Although the pathogenesis of tumor-associated epileptic seizures is poorly understood (16, 17, 46), the majority of BT originate from non-neuronal cells that lack intrinsic epileptogenic properties. Therefore, the development of epileptic seizures may depend on the effects on the surrounding neuronal tissue. Several pathophysiological mechanisms have been proposed for tumor-associated epileptogenesis. These include local cerebral ischemia, isolation and denervation of cortical areas, neuronal, axonal and synaptic plasticity, and others (9, 46). Increased brain excitability is primarily caused by PE and related ionic, pH and extracellular osmolarity alterations (5, 9, 17). Despite that the pathophysiology of PE is still not fully understood, vasogenic edema is widely accepted as the predominant form, resulting from blood–brain barrier disruption and increased vascular permeability (3, 25, 30, 47–50). In both human and veterinary medicine, vascular endothelial growth factor (VEGF) has been implicated in the development of vasogenic edema, particularly in meningiomas (25, 50–54). In our study, PE was observed in 85% of dogs, supporting findings from Cherubini et al. who reported an 82% incidence in extra-axial BT (49) and from Sturges et al., who observed 94% incidence (50). Therefore, the high prevalence of PE in our population likely reflects the underlying vasogenic mechanisms commonly associated with both intra- and extra-axial PBT. The location of peri-lesional T2 hyperintensity, used to assess PE, was found to be more predictive of epileptic seizure onset than the actual degree of edema (9). This is consistent with the idea that different brain regions have different thresholds of excitability (46).

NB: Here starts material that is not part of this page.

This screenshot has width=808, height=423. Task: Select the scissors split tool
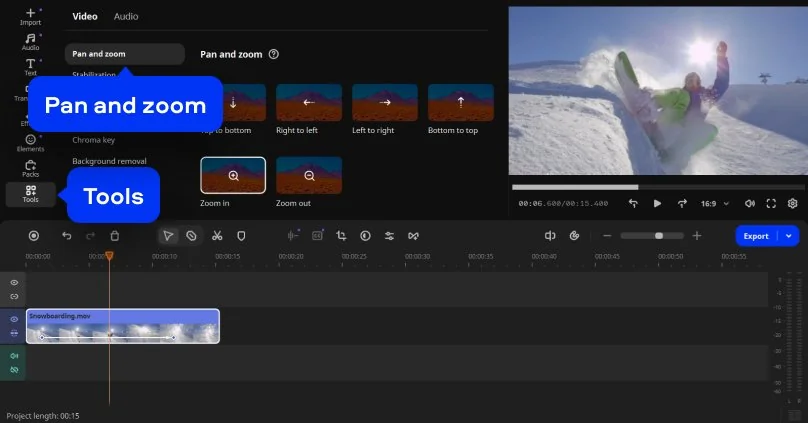point(216,236)
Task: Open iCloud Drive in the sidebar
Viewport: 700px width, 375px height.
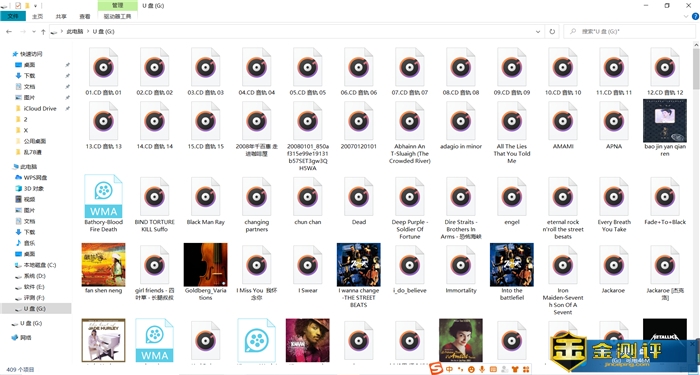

In humans, displacement of deep structures such as the quadrigeminal lamina is associated with altered consciousness, visual symptoms and poor prognosis (55). In dogs, compression of these areas may explain behavioral, visual and motor changes, particularly in cases of expansive parieto-occipital tumors. DQL can result from several conditions, including increased intracranial pressure (ICP), vascular abnormalities, quadrigeminal cistern arachnoid cysts and PBT (24, 56–58). Arachnoid cysts of the quadrigeminal cistern can compress the lamina, and an association with epileptic seizures in dogs has been reported (57–60). In our study, DQL was identified in 57.5% of cases and could therefore be considered both a prognostic sign of disease and an additional risk factor for the development of epilepsy associated with PBTs, similar to other BHs. We also found a positive correlation between tumor volume and DQL (p = 0.02; r = 0.28), particularly in lesions causing PE only (G1) (p = 0.03; r = 0.58) and LVC only (G2) (p = 0.02; r = 0.80), both of which may contribute to DQL. Although tumor location is known to influence epileptic seizure onset (37), many of the PBT in our study were not in direct proximity to the quadrigeminal lamina. Therefore, our data suggest that larger lesions associated with PE and LVC may cause DQL even when distant from the quadrigeminal lamina, potentially contributing to epileptic seizure generation.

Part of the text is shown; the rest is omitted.